MATERIAL FOR THIS TASK:
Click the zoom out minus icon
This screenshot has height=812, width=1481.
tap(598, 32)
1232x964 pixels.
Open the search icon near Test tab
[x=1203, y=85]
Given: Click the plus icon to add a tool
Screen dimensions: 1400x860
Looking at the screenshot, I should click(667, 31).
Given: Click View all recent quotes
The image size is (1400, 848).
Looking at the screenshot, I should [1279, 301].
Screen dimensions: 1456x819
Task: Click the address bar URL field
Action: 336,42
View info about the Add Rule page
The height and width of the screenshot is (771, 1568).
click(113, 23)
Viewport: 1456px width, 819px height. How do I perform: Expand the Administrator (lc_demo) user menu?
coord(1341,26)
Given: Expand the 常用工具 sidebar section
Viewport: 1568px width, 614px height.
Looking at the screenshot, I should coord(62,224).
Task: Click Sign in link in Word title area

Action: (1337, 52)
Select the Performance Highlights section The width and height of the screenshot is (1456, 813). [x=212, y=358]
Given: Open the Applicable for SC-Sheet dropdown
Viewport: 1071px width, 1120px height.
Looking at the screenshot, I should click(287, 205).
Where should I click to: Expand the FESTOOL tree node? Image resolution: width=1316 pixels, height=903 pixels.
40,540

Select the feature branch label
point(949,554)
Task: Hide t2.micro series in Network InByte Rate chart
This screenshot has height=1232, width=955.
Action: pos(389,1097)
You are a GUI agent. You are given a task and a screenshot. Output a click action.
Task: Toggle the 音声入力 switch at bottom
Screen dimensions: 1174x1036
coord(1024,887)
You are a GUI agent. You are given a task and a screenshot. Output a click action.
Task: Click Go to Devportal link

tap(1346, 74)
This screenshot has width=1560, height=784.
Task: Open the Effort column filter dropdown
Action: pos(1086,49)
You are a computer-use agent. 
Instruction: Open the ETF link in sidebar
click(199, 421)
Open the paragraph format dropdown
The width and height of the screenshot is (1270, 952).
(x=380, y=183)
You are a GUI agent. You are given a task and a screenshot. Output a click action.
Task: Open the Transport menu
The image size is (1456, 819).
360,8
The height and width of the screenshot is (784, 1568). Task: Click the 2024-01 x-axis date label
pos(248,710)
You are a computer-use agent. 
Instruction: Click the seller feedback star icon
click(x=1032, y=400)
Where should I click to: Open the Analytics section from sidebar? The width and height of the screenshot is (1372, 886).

TASK STATEMENT: Output the data above exactly, please, line for line.

EXERCISE OUTPUT:
Click the zoom out minus icon
This screenshot has height=812, width=1481.
tap(598, 32)
1232x964 pixels.
Open the search icon near Test tab
[x=1203, y=85]
Given: Click the plus icon to add a tool
Screen dimensions: 1400x860
Looking at the screenshot, I should click(667, 31).
Given: Click View all recent quotes
The image size is (1400, 848).
Looking at the screenshot, I should [1279, 301].
Screen dimensions: 1456x819
Task: Click the address bar URL field
Action: 336,42
View info about the Add Rule page
The height and width of the screenshot is (771, 1568).
click(113, 23)
Viewport: 1456px width, 819px height. How do I perform: Expand the Administrator (lc_demo) user menu?
coord(1341,26)
Given: Expand the 常用工具 sidebar section
Viewport: 1568px width, 614px height.
Looking at the screenshot, I should coord(62,224).
Task: Click Sign in link in Word title area

Action: (1337, 52)
Select the Performance Highlights section The width and height of the screenshot is (1456, 813). [x=212, y=358]
Given: Open the Applicable for SC-Sheet dropdown
Viewport: 1071px width, 1120px height.
Looking at the screenshot, I should click(287, 205).
Where should I click to: Expand the FESTOOL tree node? Image resolution: width=1316 pixels, height=903 pixels.
40,540

Select the feature branch label
point(949,554)
Task: Hide t2.micro series in Network InByte Rate chart
This screenshot has height=1232, width=955.
Action: pos(389,1097)
You are a GUI agent. You are given a task and a screenshot. Output a click action.
Task: Toggle the 音声入力 switch at bottom
Screen dimensions: 1174x1036
coord(1024,887)
You are a GUI agent. You are given a task and a screenshot. Output a click action.
Task: Click Go to Devportal link

tap(1346, 74)
This screenshot has width=1560, height=784.
Task: Open the Effort column filter dropdown
Action: pos(1086,49)
You are a computer-use agent. 
Instruction: Open the ETF link in sidebar
click(199, 421)
Open the paragraph format dropdown
The width and height of the screenshot is (1270, 952).
(x=380, y=183)
You are a GUI agent. You are given a task and a screenshot. Output a click action.
Task: Open the Transport menu
The image size is (1456, 819).
360,8
The height and width of the screenshot is (784, 1568). Task: Click the 2024-01 x-axis date label
pos(248,710)
You are a computer-use agent. 
Instruction: Click the seller feedback star icon
click(x=1032, y=400)
Where should I click to: Open the Analytics section from sidebar? The width and height of the screenshot is (1372, 886).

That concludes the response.